= Required work =
Reproduce the records in full. Alter nothing.

= Extracted information =
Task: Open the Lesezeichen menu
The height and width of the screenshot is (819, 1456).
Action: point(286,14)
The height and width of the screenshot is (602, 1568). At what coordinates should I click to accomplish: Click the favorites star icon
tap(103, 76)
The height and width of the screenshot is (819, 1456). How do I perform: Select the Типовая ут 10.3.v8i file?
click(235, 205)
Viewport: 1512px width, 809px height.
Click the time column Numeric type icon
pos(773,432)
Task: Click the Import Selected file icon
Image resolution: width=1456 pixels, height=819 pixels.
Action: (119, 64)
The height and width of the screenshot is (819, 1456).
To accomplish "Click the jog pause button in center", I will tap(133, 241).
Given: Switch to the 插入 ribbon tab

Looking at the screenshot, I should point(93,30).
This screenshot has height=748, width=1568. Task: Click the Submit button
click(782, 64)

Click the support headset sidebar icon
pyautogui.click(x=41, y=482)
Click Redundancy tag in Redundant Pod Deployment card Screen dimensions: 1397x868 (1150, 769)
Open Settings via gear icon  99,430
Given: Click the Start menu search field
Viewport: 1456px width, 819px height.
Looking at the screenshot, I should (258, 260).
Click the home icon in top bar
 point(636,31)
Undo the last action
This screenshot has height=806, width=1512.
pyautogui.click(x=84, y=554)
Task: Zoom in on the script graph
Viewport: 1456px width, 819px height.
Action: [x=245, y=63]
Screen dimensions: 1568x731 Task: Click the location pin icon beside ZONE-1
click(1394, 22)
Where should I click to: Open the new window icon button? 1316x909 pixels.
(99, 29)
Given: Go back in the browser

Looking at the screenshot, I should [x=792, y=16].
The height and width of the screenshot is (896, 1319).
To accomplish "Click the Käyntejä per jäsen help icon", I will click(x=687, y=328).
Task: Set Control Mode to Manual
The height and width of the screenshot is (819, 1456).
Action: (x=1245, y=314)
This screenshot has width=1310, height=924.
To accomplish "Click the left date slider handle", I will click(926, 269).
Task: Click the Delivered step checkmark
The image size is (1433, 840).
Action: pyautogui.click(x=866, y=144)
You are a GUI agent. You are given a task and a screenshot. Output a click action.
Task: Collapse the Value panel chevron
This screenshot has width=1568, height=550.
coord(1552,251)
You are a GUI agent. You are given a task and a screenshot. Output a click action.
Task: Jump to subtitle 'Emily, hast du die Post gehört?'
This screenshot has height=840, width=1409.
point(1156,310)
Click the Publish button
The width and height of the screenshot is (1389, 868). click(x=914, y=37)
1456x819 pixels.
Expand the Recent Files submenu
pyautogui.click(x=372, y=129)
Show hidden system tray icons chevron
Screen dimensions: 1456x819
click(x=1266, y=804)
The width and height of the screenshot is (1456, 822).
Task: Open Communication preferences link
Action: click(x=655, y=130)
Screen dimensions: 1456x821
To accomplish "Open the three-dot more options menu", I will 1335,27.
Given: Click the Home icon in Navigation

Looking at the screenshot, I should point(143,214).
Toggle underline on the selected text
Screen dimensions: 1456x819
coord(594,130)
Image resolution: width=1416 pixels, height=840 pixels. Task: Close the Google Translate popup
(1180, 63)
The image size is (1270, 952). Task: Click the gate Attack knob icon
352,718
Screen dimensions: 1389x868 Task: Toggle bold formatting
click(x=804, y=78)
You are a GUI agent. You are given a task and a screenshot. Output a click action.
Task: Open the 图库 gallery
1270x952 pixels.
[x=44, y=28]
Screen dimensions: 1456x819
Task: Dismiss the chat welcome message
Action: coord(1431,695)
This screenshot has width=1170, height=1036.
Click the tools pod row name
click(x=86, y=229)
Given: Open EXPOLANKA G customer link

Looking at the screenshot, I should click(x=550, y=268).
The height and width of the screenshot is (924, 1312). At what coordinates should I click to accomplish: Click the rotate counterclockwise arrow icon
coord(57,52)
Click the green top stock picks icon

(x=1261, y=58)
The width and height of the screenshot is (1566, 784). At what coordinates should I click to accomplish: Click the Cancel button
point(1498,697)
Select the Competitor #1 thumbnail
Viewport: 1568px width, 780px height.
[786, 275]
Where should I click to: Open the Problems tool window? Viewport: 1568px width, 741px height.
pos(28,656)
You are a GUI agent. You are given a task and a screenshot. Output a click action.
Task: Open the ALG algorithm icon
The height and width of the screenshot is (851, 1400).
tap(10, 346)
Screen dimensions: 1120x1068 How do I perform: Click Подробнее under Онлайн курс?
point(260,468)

= Exercise result =
Task: Open the Lesezeichen menu
The height and width of the screenshot is (819, 1456).
Action: point(286,14)
The height and width of the screenshot is (602, 1568). At what coordinates should I click to accomplish: Click the favorites star icon
tap(103, 76)
The height and width of the screenshot is (819, 1456). How do I perform: Select the Типовая ут 10.3.v8i file?
click(235, 205)
Viewport: 1512px width, 809px height.
Click the time column Numeric type icon
pos(773,432)
Task: Click the Import Selected file icon
Image resolution: width=1456 pixels, height=819 pixels.
Action: (119, 64)
The height and width of the screenshot is (819, 1456).
To accomplish "Click the jog pause button in center", I will tap(133, 241).
Given: Switch to the 插入 ribbon tab

Looking at the screenshot, I should point(93,30).
This screenshot has height=748, width=1568. Task: Click the Submit button
click(782, 64)

Click the support headset sidebar icon
pyautogui.click(x=41, y=482)
Click Redundancy tag in Redundant Pod Deployment card Screen dimensions: 1397x868 (1150, 769)
Open Settings via gear icon  99,430
Given: Click the Start menu search field
Viewport: 1456px width, 819px height.
Looking at the screenshot, I should (258, 260).
Click the home icon in top bar
 point(636,31)
Undo the last action
This screenshot has height=806, width=1512.
pyautogui.click(x=84, y=554)
Task: Zoom in on the script graph
Viewport: 1456px width, 819px height.
Action: [x=245, y=63]
Screen dimensions: 1568x731 Task: Click the location pin icon beside ZONE-1
click(1394, 22)
Where should I click to: Open the new window icon button? 1316x909 pixels.
(99, 29)
Given: Go back in the browser

Looking at the screenshot, I should [x=792, y=16].
The height and width of the screenshot is (896, 1319).
To accomplish "Click the Käyntejä per jäsen help icon", I will click(x=687, y=328).
Task: Set Control Mode to Manual
The height and width of the screenshot is (819, 1456).
Action: (x=1245, y=314)
This screenshot has width=1310, height=924.
To accomplish "Click the left date slider handle", I will click(926, 269).
Task: Click the Delivered step checkmark
The image size is (1433, 840).
Action: pyautogui.click(x=866, y=144)
You are a GUI agent. You are given a task and a screenshot. Output a click action.
Task: Collapse the Value panel chevron
This screenshot has width=1568, height=550.
coord(1552,251)
You are a GUI agent. You are given a task and a screenshot. Output a click action.
Task: Jump to subtitle 'Emily, hast du die Post gehört?'
This screenshot has height=840, width=1409.
point(1156,310)
Click the Publish button
The width and height of the screenshot is (1389, 868). click(x=914, y=37)
1456x819 pixels.
Expand the Recent Files submenu
pyautogui.click(x=372, y=129)
Show hidden system tray icons chevron
Screen dimensions: 1456x819
click(x=1266, y=804)
The width and height of the screenshot is (1456, 822).
Task: Open Communication preferences link
Action: click(x=655, y=130)
Screen dimensions: 1456x821
To accomplish "Open the three-dot more options menu", I will 1335,27.
Given: Click the Home icon in Navigation

Looking at the screenshot, I should point(143,214).
Toggle underline on the selected text
Screen dimensions: 1456x819
coord(594,130)
Image resolution: width=1416 pixels, height=840 pixels. Task: Close the Google Translate popup
(1180, 63)
The image size is (1270, 952). Task: Click the gate Attack knob icon
352,718
Screen dimensions: 1389x868 Task: Toggle bold formatting
click(x=804, y=78)
You are a GUI agent. You are given a task and a screenshot. Output a click action.
Task: Open the 图库 gallery
1270x952 pixels.
[x=44, y=28]
Screen dimensions: 1456x819
Task: Dismiss the chat welcome message
Action: coord(1431,695)
This screenshot has width=1170, height=1036.
Click the tools pod row name
click(x=86, y=229)
Given: Open EXPOLANKA G customer link

Looking at the screenshot, I should click(x=550, y=268).
The height and width of the screenshot is (924, 1312). At what coordinates should I click to accomplish: Click the rotate counterclockwise arrow icon
coord(57,52)
Click the green top stock picks icon

(x=1261, y=58)
The width and height of the screenshot is (1566, 784). At what coordinates should I click to accomplish: Click the Cancel button
point(1498,697)
Select the Competitor #1 thumbnail
Viewport: 1568px width, 780px height.
[786, 275]
Where should I click to: Open the Problems tool window? Viewport: 1568px width, 741px height.
pos(28,656)
You are a GUI agent. You are given a task and a screenshot. Output a click action.
Task: Open the ALG algorithm icon
The height and width of the screenshot is (851, 1400).
tap(10, 346)
Screen dimensions: 1120x1068 How do I perform: Click Подробнее under Онлайн курс?
point(260,468)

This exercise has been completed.